_Document text:_
W I T N E S S E T H: 
WHEREAS, the parties entered into that certain Term Lease dated September 11, 1990,
which was thereafter amended by that certain Conditional Lease Amendment dated May 4, 2004,
and further amended and restated by that certain Amended and Restated Lease Agreement dated
December 30, 2019 (the "Restated Lease"), and subsequently amended by that certain First
Amendment to Lease dated February 27, 2020 (the Conditional Lease Amendment and the
Restated Lease, as amended by the First Amendment, shall collectively be referred to herein as the
"Lease"), which Lease covers certain premises and activities by Lessee at Terminal 91, Seattle,
Washington; and 
WHEREAS, the Port and Lessee now desire to further amend the Lease on the terms and
provisions contained herein.

_Information shown:_

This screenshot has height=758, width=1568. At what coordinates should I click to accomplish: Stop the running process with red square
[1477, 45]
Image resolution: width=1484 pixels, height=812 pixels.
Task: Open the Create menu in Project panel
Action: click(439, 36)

_Task brief:_ In the lease recital, rewrite the passage between "W I T N E S" and "provisions contained herein.", inclusive, substituting "Tenant" for "Lessee". The listing above has no connection to the lease recital.

_Solved problem:_
W I T N E S S E T H: 
WHEREAS, the parties entered into that certain Term Lease dated September 11, 1990,
which was thereafter amended by that certain Conditional Lease Amendment dated May 4, 2004,
and further amended and restated by that certain Amended and Restated Lease Agreement dated
December 30, 2019 (the "Restated Lease"), and subsequently amended by that certain First
Amendment to Lease dated February 27, 2020 (the Conditional Lease Amendment and the
Restated Lease, as amended by the First Amendment, shall collectively be referred to herein as the
"Lease"), which Lease covers certain premises and activities by Tenant at Terminal 91, Seattle,
Washington; and 
WHEREAS, the Port and Tenant now desire to further amend the Lease on the terms and
provisions contained herein.